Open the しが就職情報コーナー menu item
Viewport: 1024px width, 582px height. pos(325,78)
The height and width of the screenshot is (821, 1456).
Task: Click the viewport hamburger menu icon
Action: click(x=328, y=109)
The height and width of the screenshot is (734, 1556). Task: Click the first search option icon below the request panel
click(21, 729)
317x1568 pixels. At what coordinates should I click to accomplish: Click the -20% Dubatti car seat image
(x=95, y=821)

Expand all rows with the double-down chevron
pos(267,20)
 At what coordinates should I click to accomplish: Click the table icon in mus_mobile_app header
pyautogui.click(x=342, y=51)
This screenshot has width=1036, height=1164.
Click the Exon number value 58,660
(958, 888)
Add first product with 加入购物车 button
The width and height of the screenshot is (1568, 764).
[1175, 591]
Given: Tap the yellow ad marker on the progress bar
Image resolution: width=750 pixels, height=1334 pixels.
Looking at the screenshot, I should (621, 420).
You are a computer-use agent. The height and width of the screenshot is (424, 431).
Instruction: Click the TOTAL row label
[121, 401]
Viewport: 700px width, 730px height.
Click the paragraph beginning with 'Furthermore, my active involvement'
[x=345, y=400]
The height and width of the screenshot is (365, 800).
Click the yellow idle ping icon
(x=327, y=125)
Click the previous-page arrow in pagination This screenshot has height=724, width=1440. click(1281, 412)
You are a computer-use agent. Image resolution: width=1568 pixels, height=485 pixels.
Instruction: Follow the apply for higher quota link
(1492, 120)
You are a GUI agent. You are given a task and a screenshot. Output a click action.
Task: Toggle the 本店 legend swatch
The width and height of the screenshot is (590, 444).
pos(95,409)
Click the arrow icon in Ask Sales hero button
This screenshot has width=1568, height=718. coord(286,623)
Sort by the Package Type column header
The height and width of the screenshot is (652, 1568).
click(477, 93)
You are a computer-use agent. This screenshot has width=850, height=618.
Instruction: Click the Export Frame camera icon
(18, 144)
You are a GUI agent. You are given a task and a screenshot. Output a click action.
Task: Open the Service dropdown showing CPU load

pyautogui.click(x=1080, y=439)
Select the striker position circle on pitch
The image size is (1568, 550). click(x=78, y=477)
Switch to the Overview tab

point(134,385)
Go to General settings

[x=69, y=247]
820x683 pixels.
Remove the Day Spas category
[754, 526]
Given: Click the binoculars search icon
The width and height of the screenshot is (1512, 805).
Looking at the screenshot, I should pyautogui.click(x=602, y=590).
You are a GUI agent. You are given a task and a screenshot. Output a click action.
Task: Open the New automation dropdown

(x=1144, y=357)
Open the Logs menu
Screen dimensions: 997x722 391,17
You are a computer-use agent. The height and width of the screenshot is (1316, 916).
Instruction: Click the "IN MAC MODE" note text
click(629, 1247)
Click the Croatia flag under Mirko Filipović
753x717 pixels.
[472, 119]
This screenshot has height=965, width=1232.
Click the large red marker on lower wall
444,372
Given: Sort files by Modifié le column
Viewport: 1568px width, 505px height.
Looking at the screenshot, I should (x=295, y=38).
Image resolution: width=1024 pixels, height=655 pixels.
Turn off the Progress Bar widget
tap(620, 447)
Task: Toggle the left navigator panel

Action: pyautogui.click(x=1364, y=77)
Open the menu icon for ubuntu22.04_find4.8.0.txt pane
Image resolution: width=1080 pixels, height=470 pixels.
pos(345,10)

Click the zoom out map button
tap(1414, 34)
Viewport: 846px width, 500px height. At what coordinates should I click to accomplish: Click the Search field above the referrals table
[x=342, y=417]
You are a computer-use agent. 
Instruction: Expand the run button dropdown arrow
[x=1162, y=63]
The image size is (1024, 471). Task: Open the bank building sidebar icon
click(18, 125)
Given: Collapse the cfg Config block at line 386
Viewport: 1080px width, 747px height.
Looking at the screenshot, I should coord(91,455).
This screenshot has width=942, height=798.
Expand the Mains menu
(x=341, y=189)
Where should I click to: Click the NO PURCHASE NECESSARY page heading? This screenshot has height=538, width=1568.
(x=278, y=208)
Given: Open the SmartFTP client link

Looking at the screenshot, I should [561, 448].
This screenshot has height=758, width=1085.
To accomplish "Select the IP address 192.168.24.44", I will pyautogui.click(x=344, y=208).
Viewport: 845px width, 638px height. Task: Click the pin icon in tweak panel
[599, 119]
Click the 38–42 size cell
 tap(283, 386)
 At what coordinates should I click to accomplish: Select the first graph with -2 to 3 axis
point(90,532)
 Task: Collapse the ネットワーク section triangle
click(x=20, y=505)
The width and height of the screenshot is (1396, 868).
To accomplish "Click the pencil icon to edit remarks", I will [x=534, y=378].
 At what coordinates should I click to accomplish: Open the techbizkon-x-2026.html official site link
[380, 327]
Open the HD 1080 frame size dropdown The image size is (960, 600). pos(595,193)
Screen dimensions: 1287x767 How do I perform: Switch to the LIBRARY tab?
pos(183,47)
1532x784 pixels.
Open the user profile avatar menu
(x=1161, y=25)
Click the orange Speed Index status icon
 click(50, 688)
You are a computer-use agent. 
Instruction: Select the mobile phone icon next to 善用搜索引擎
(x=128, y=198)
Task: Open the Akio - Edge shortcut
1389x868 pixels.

___

* **Directive**
Write out again, without any change, the items from the start of the items through the line with "[1175, 591]", including that line.

* **Written answer**
Open the しが就職情報コーナー menu item
Viewport: 1024px width, 582px height. pos(325,78)
The height and width of the screenshot is (821, 1456).
Task: Click the viewport hamburger menu icon
Action: click(x=328, y=109)
The height and width of the screenshot is (734, 1556). Task: Click the first search option icon below the request panel
click(21, 729)
317x1568 pixels. At what coordinates should I click to accomplish: Click the -20% Dubatti car seat image
(x=95, y=821)

Expand all rows with the double-down chevron
pos(267,20)
 At what coordinates should I click to accomplish: Click the table icon in mus_mobile_app header
pyautogui.click(x=342, y=51)
This screenshot has width=1036, height=1164.
Click the Exon number value 58,660
(958, 888)
Add first product with 加入购物车 button
The width and height of the screenshot is (1568, 764).
[1175, 591]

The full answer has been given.